Near-infrared adaptive optics imaging of infrared luminous galaxies: the brightest cluster magnitude - star formation rate relation
Zara Randriamanakoto, Andres Escala, Petri Vaisanen, Erkki Kankare,, Jari Kotilainen, Seppo Mattila, Stuart Ryder

TL;DR
This study establishes a near-infrared relation between the brightest super star cluster magnitude and the host galaxy's star formation rate in luminous IR galaxies, revealing physical constraints beyond random sampling effects.
Contribution
First to demonstrate a near-infrared brightest cluster magnitude–SFR relation, expanding previous optical studies and analyzing physical constraints influencing the relation.
Findings
The relation is M_K ~ -2.6 log SFR, consistent with optical results.

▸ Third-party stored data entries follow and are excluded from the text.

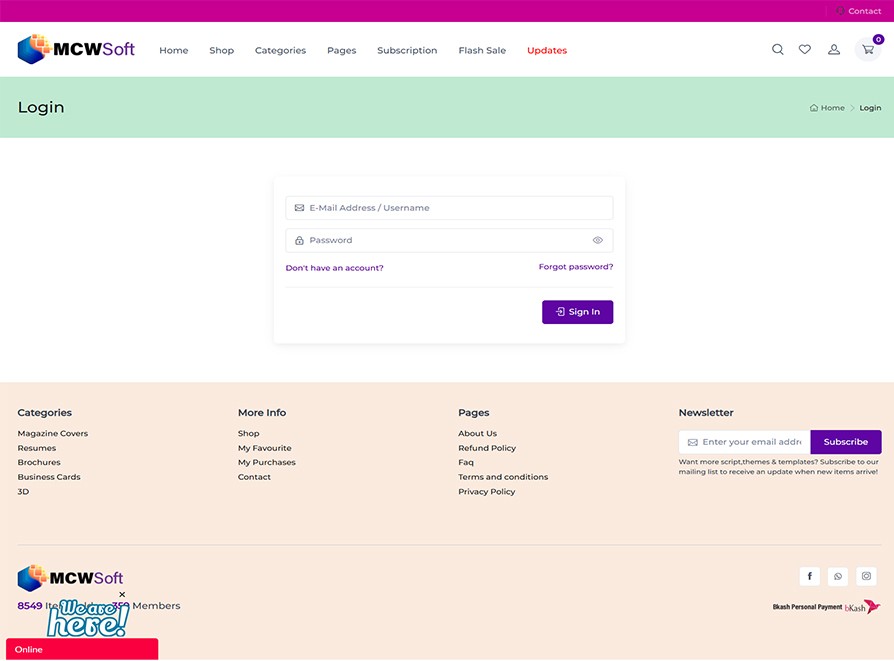Visit the Facebook social icon
The width and height of the screenshot is (894, 661).
click(810, 576)
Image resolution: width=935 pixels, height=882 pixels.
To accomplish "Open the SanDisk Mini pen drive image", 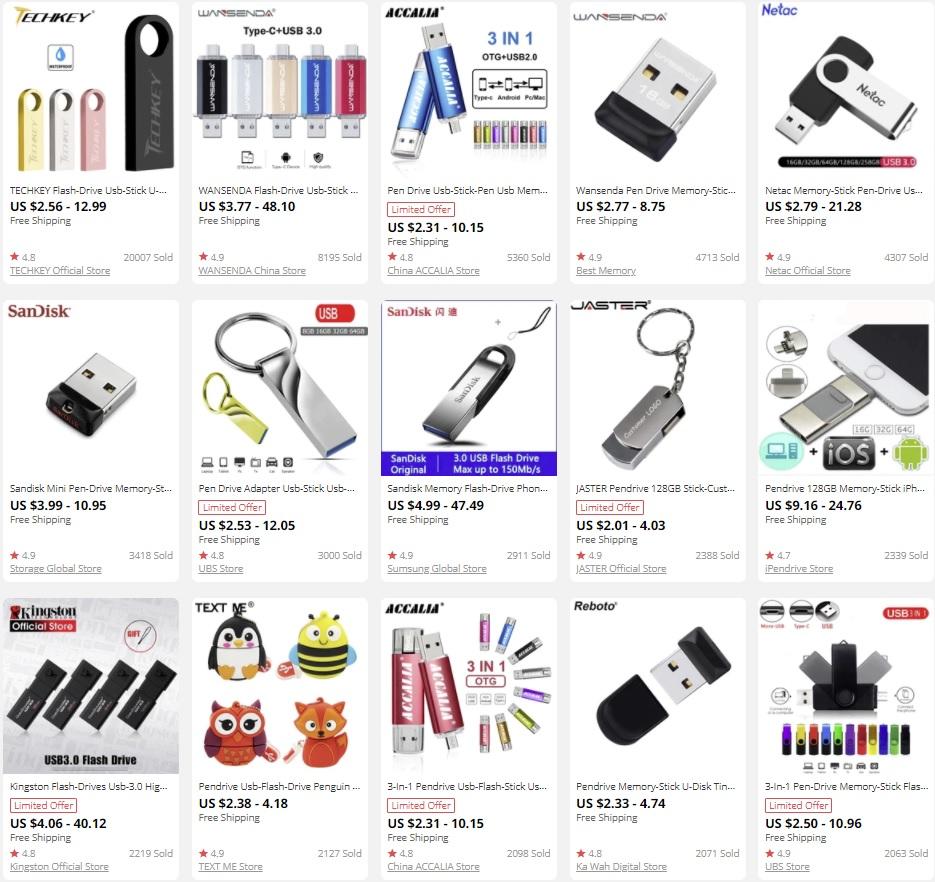I will [x=91, y=388].
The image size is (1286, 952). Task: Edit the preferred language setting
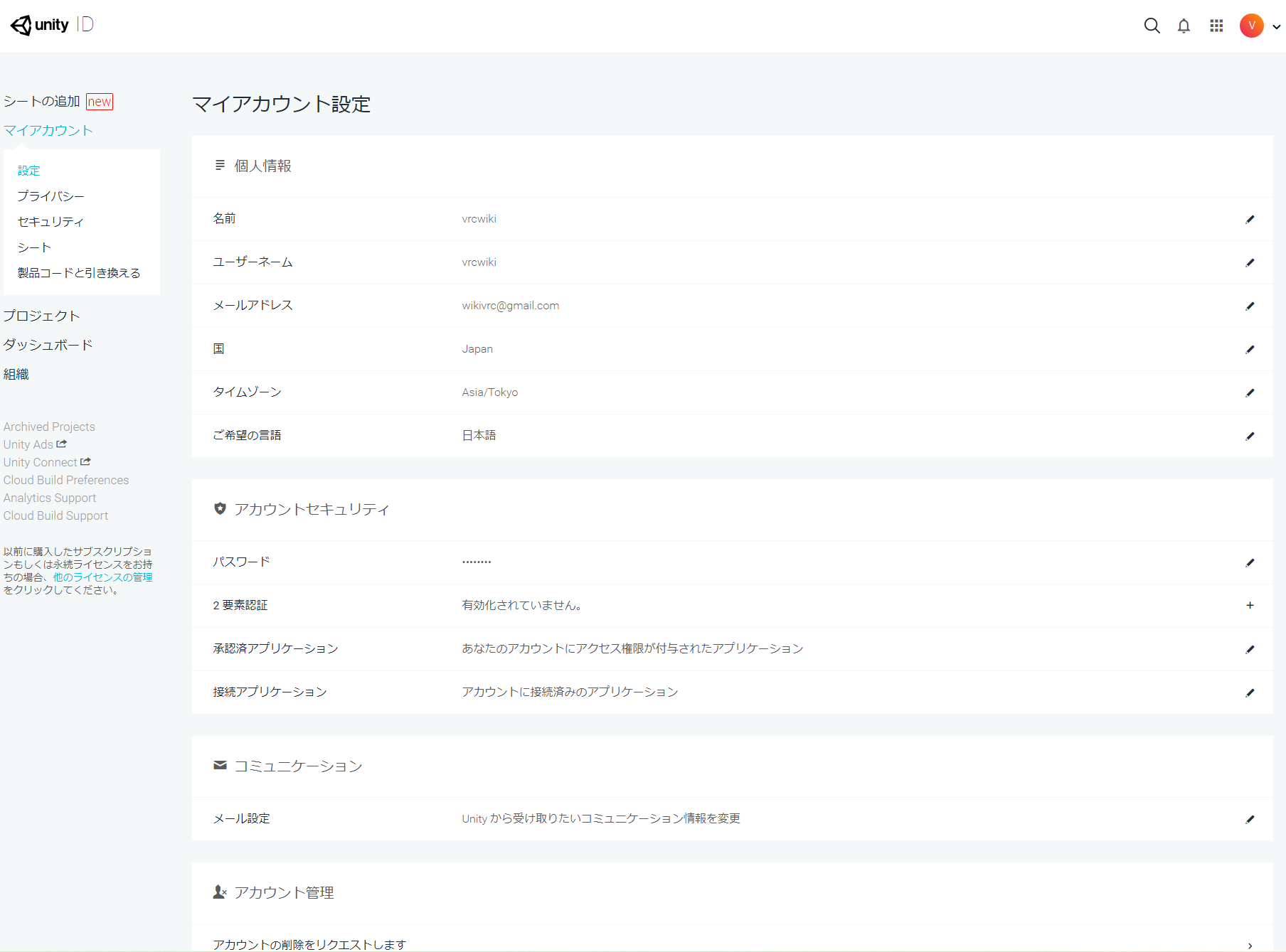click(x=1250, y=437)
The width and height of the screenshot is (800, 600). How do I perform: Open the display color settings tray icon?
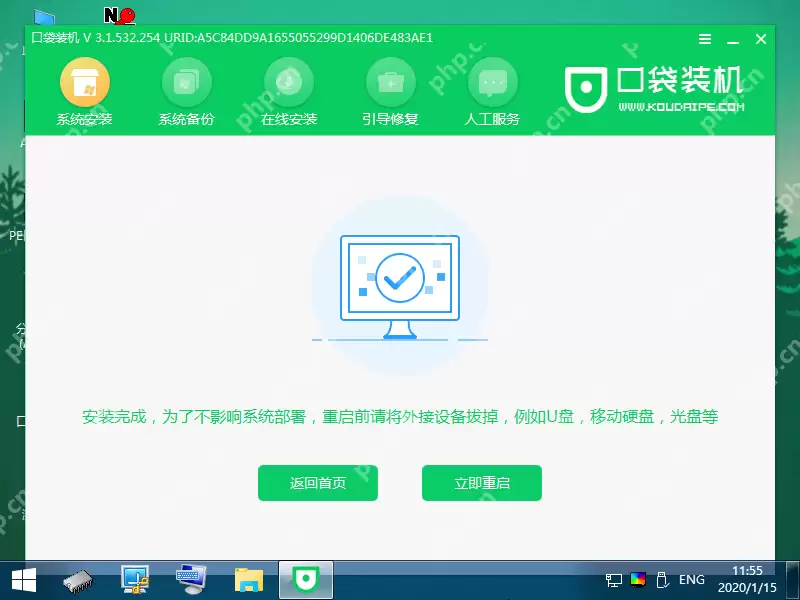(637, 579)
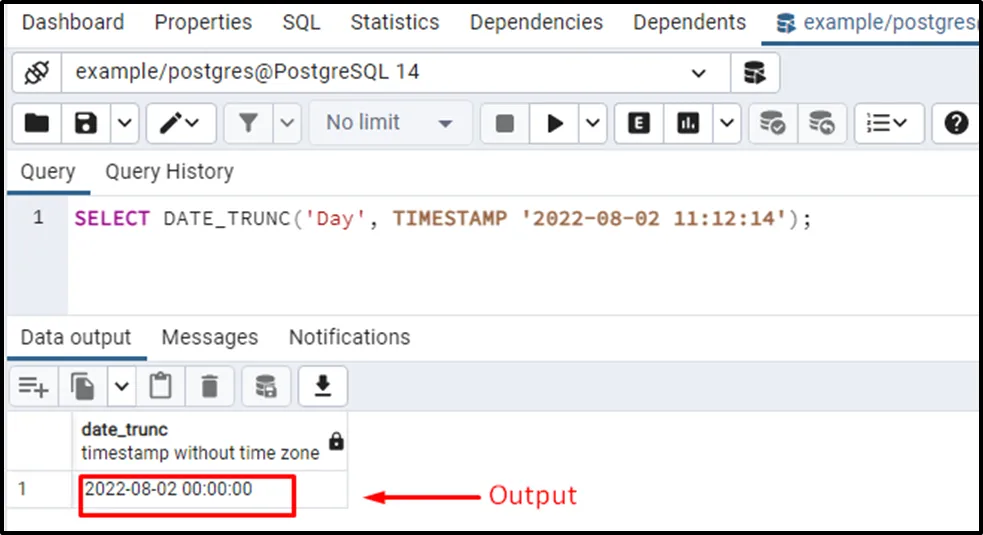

Scatter is smaller than expected from random sampling, indicating physical constraints.
The relation is affected by extinction and age effects, not fully explained by simple color conversions.
Abstract
We have established a relation between the brightest super star cluster magnitude in a galaxy and the host star formation rate (SFR) for the first time in the near infrared (NIR). The data come from a statistical sample of ~ 40 luminous IR galaxies (LIRGs) and starbursts utilizing K-band adaptive optics imaging. While expanding the observed relation to longer wavelengths, less affected by extinction effects, it also pushes to higher SFRs. The relation we find, M_K ~ - 2.6 log SFR, is similar to that derived previously in the optical and at lower SFRs. It does not, however, fit the optical relation with a single optical to NIR color conversion, suggesting systematic extinction and/or age effects. While the relation is broadly consistent with a size-of-sample explanation, we argue physical reasons for the relation are likely as well. In particular, the scatter in the relation is smaller…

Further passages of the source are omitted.